** DATASET RECORDS follows **
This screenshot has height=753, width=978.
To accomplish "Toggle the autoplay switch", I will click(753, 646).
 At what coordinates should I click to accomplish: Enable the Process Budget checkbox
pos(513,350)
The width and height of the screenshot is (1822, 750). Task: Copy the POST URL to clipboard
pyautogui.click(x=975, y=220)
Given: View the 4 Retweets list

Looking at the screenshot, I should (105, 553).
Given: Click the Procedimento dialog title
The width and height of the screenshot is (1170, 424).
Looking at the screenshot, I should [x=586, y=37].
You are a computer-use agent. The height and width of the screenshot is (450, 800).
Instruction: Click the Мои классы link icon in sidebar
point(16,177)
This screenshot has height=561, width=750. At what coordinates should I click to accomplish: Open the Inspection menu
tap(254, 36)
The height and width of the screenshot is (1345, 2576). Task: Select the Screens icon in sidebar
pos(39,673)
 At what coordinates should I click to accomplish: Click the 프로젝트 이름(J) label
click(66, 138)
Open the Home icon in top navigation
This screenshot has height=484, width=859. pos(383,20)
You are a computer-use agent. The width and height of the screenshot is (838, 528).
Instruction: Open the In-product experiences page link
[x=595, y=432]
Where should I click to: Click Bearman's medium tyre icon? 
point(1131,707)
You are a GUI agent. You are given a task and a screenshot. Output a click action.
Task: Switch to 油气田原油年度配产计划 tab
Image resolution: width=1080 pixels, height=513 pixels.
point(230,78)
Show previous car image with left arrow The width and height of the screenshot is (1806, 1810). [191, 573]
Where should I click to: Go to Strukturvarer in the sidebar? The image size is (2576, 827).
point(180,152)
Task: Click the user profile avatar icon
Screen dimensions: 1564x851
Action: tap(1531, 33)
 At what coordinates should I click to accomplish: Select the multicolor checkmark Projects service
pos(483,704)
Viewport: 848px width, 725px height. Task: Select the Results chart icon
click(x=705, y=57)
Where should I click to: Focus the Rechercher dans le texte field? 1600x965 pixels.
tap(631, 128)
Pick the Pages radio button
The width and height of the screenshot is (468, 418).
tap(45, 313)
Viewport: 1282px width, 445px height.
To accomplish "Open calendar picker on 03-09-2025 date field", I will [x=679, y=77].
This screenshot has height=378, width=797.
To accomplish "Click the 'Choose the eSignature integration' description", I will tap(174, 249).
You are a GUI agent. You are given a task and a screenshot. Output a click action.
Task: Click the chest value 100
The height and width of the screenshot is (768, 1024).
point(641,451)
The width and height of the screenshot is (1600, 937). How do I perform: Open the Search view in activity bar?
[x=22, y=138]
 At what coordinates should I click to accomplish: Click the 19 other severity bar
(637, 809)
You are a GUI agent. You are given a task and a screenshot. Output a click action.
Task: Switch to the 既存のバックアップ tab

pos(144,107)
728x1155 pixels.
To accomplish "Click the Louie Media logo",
** End of DATASET RECORDS **
### DESCRIPTION OF THE TASK
Nothing from before the line containing "Where should I click to: Go" should appear; copy that line and each one after it through the last line of the entries, exactly.

### OUTPUT
Where should I click to: Go to Strukturvarer in the sidebar? The image size is (2576, 827).
point(180,152)
Task: Click the user profile avatar icon
Screen dimensions: 1564x851
Action: tap(1531, 33)
 At what coordinates should I click to accomplish: Select the multicolor checkmark Projects service
pos(483,704)
Viewport: 848px width, 725px height. Task: Select the Results chart icon
click(x=705, y=57)
Where should I click to: Focus the Rechercher dans le texte field? 1600x965 pixels.
tap(631, 128)
Pick the Pages radio button
The width and height of the screenshot is (468, 418).
tap(45, 313)
Viewport: 1282px width, 445px height.
To accomplish "Open calendar picker on 03-09-2025 date field", I will [x=679, y=77].
This screenshot has height=378, width=797.
To accomplish "Click the 'Choose the eSignature integration' description", I will tap(174, 249).
You are a GUI agent. You are given a task and a screenshot. Output a click action.
Task: Click the chest value 100
The height and width of the screenshot is (768, 1024).
point(641,451)
The width and height of the screenshot is (1600, 937). How do I perform: Open the Search view in activity bar?
[x=22, y=138]
 At what coordinates should I click to accomplish: Click the 19 other severity bar
(637, 809)
You are a GUI agent. You are given a task and a screenshot. Output a click action.
Task: Switch to the 既存のバックアップ tab

pos(144,107)
728x1155 pixels.
To accomplish "Click the Louie Media logo",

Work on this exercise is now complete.